By Hanns Heinz Ewers 1921
Translated by Joe E. Bandel 2008
Copyright 2008 by Joe E. Bandel
Protected under United States Copyright Law as a derivative work of a foreign Author originally published prior to 1923
Someone died every day and every night. The second equestrian died, three stable hands and the last of the clowns. Then the second engineer, a steward, a Chinese and two other members of the crew died and more were always getting sick. They tried four Mexican ports and were chased out of them all.
One morning the lion tamer sent for the Captain. He told the Captain that he was going to die and asked him to take care of his animals.
“Don’t let them starve!” He implored. “Give them their food and when that runs out shoot them!”
The Captain promised he would but the mighty Fleming was not satisfied.

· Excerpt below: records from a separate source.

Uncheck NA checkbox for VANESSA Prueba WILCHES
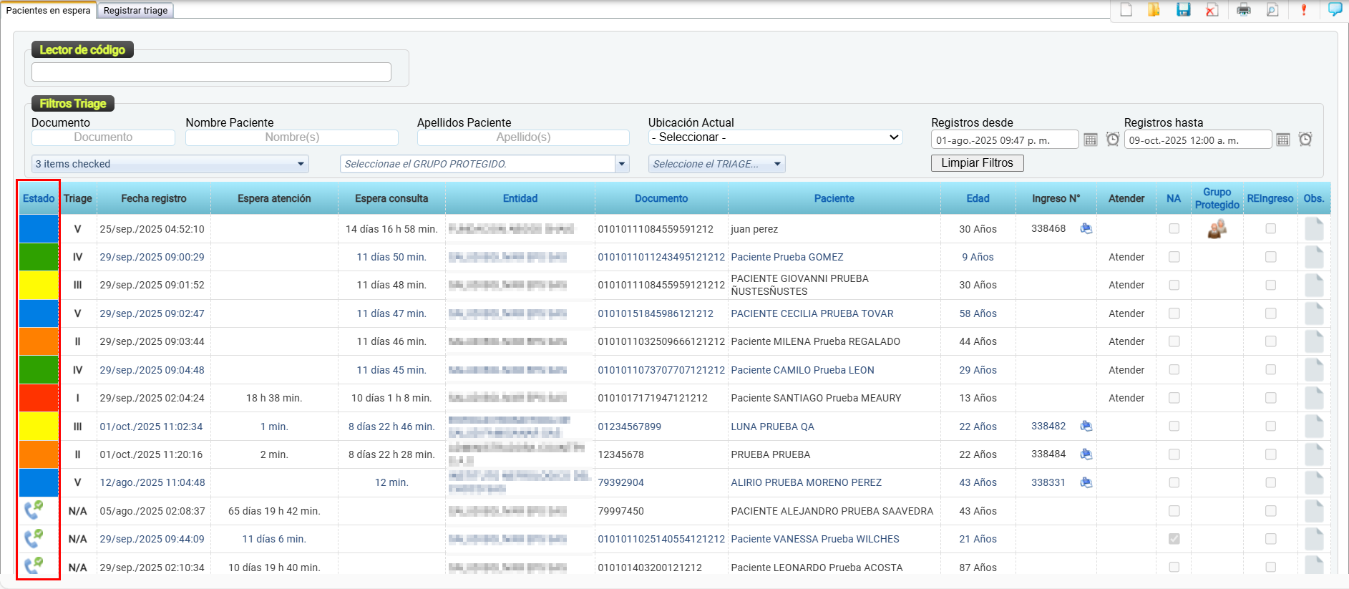This screenshot has height=589, width=1349. [1174, 539]
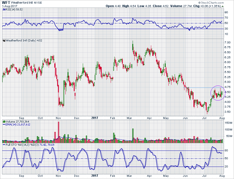Click the 7.00 price axis label
The height and width of the screenshot is (179, 234).
(227, 43)
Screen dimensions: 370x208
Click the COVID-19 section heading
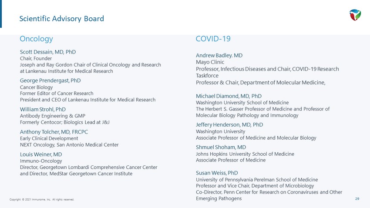(213, 39)
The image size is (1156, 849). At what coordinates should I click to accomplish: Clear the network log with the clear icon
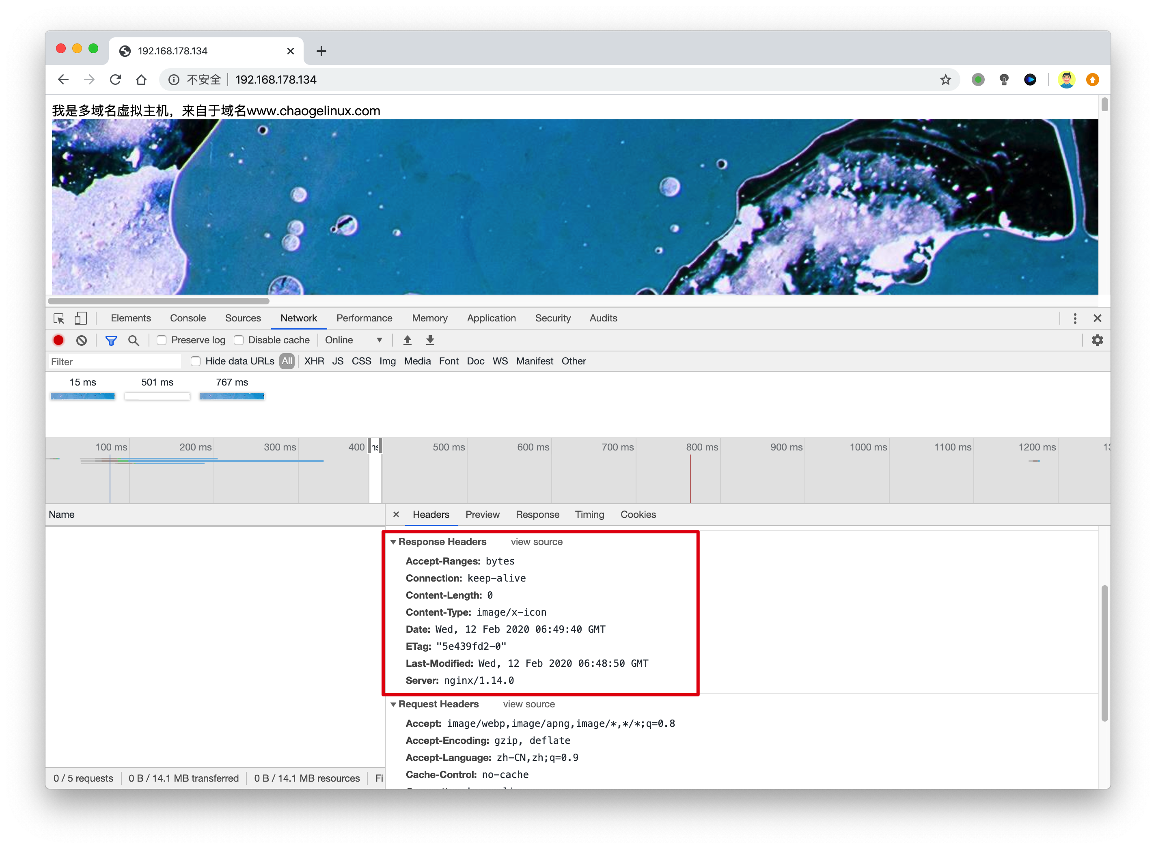click(x=81, y=340)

“Swear it Captain,” he urged. “Swear it to me.”
“Isn’t it enough that I give you my word of honor?” The Captain said. “As an officer of the German merchant marine?”
“Ok, Ok,” whined the other. “Yes, certainly! But please captain, swear it to me anyway!”
The Captain raised his right hand, “How would you like me to swear?”
“By God!” The diseased man whispered.
The Captain spoke, “I swear to you by God that I will care for your lions.”
“And for the tiger,” cried the Fleming.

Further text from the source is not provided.